Don’t deter workers from moving

John Hood - Contributing Columnist

Here’s one of those statements that seems like it can’t be true and yet is firmly supported by the evidence: Americans don’t move around as much as they used to.

This is not about people lounging around too much, watching TV or playing video games (if you deserve such a scolding, you’ll have to get it from someone else). What I’m talking about is interstate mobility — people moving from one state to another, often for employment or educational opportunities.

Historically, Americans were a footloose people. Early settlers moved west and south, filling a vast continent with farming settlements, mill villages, market towns, and new cities. Later, large numbers of black Americans moved away from the places they or their recent ancestors had been enslaved, and into the growing cities of the Northeast and Midwest. Later still, the flow reversed and many moved back to the South.

During the 1940s, 1950s, and 1960s, an average of about 3.5 percent of Americans moved across state lines every year. The interstate-mobility rate fell a bit in the 1970s and then recovered some in the 1980s. It was just over 3 percent as recently as the late 1980s. Then the rate began to tumble. It’s currently in the range of 1.5 percent a year.

Broader measures of mobility that include people moving within their states, or even within their own counties, also show declines, albeit much smaller ones. As the population ages, it makes sense that fewer people would move every year. Higher rates of homeownership will also tend to reduce mobility, and even after the ravages of the Great Recession more people own their own homes than was true generations ago.

But why has interstate mobility dropped so much more than the rate of relocations closer to home? And why should we care about this? There may important issues of public policy here. The propensity of working-age people, in particular, to relocate to other states is related to the efficiency of the labor market and the productivity of the economy as a whole.

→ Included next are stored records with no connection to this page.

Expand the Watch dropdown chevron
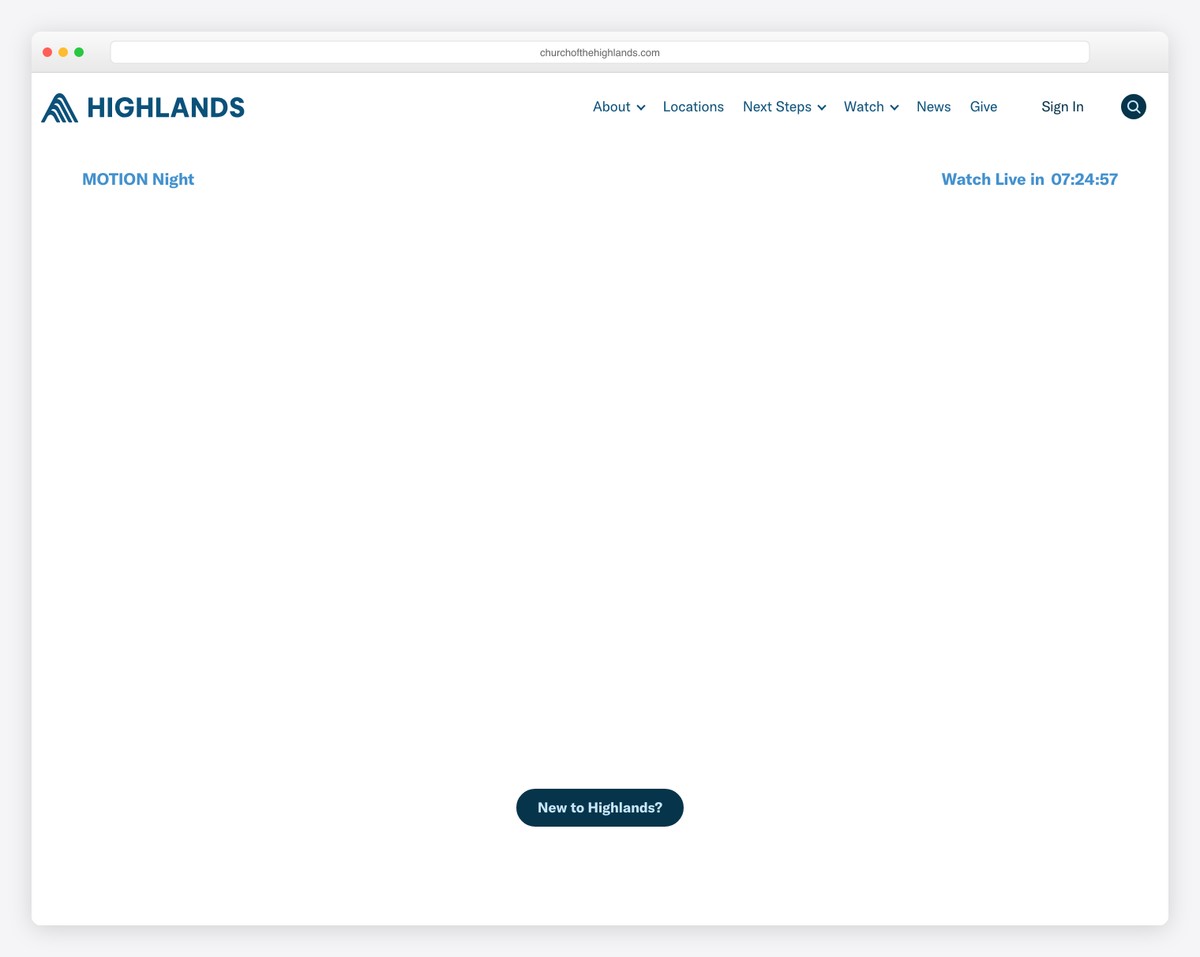Viewport: 1200px width, 957px height. click(x=894, y=107)
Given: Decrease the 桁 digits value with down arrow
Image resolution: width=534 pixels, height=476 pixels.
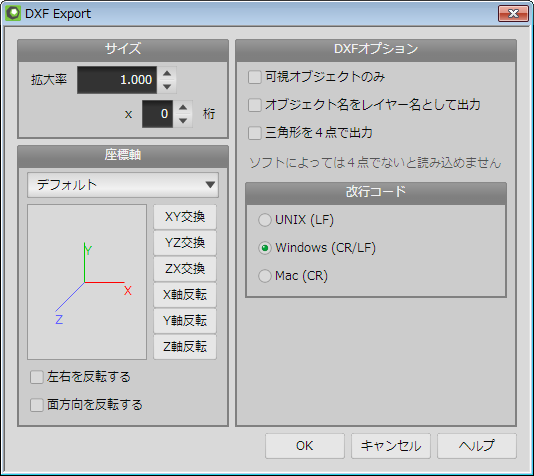Looking at the screenshot, I should (183, 121).
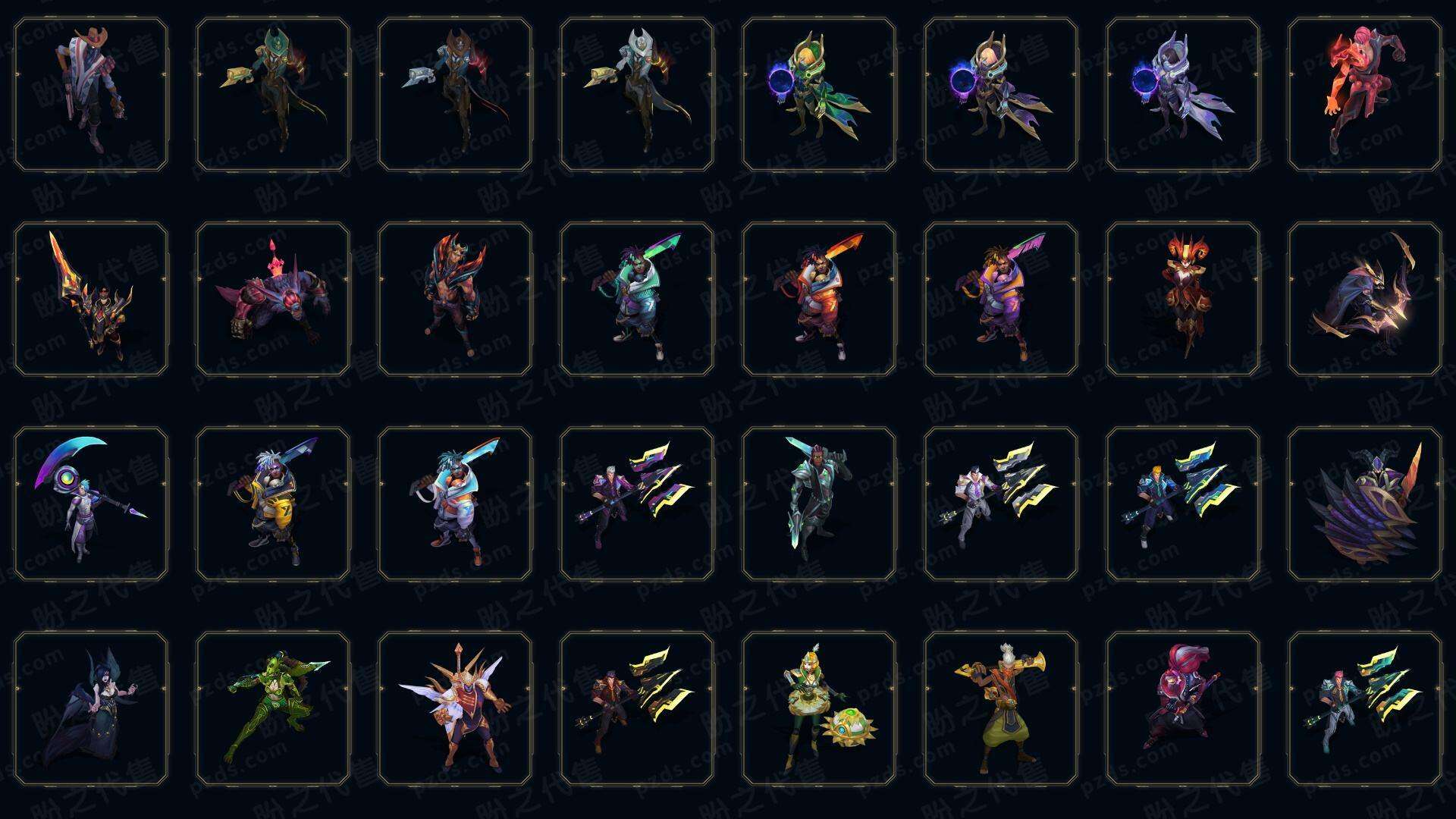Image resolution: width=1456 pixels, height=819 pixels.
Task: Choose the green-robed mage with purple orb
Action: pyautogui.click(x=819, y=94)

Economies are dynamic. They change, often rapidly, sometimes explosively. Natural disasters can wreak havoc on local communities. Technological changes can render industries obsolete and create whole new ones. Broadening patterns of trade can change what work is best done where, and reveal new opportunities to repurpose old locations.

There is nothing new about this. Indeed, much of America’s history of footloose migration reflects these kinds of developments. People moved to farm new lands, mine newly discovered resources, staff new industries, flee stagnant hometowns, or abandon business or personal failures. While painful in the short run, most of these moves proved to be beneficial in the long run, not just for the movers themselves but also for the broader economy.

Good reasons exist to believe that today’s relative lack of interstate mobility is harmful. It is probably one reason why the economic recovery from the Great Recession, while lengthy, has been anemic by historical standards. People stayed unemployed and underemployed far longer. Their wage gains were far smaller.

Furthermore, good reasons exist to believe that some public policies have actively, if unintentionally, discouraged interstate mobility. Examples would include extended unemployment-insurance benefits and mortgage-modification programs. They serve as anchors.

On the other end of the potential interstate move, occupational licensing seems to serve as a deterrent, by making it harder for new arrivals to find work. During the same period that interstate mobility declined, the number of occupations licensed by state governments has increased, representing nearly a third of the workforce today, up from just 5 percent of the workforce in the 1950s. In a Cato Journal paper, economists Sean Mulholland and Andrew Young found a strong adverse relationship between interstate mobility and state licensing laws for workers without college degrees — precisely the group one would expect given the range of professions being regulated.

Government shouldn’t try to move jobs to people. That usually fails. Let’s at least stop discouraging people from moving to find the jobs they need.

John Hood is chairman of the John Locke Foundation.